▸ **PROBLEM DESCRIPTION**
Word for word, please copy the line containing "Instruction: Click the" and all lines after it in the entries below, and only those, leaving every picture out.

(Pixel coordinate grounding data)
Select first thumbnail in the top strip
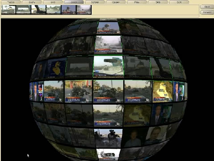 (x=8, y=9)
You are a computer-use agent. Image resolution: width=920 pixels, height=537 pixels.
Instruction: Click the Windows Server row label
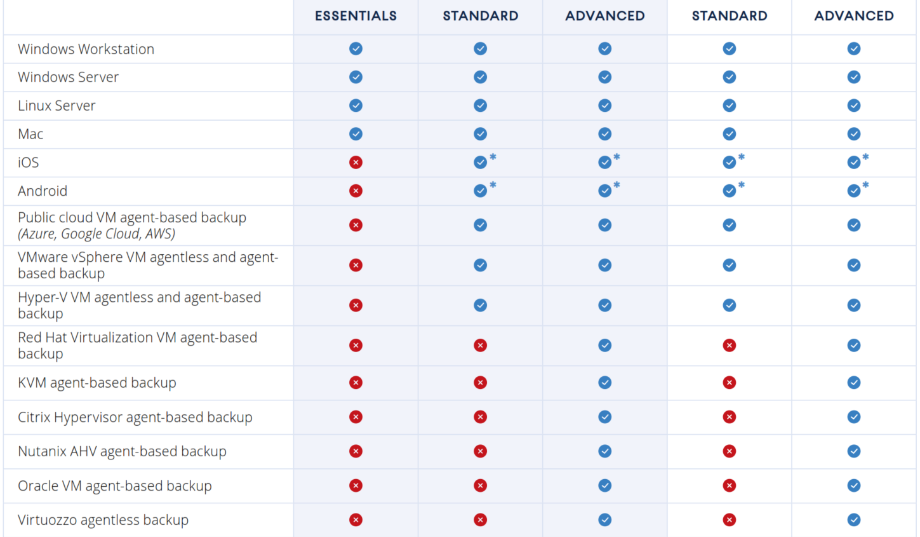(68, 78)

▸ **RESULT FOR THIS TASK**
Instruction: Click the Windows Server row label
(68, 78)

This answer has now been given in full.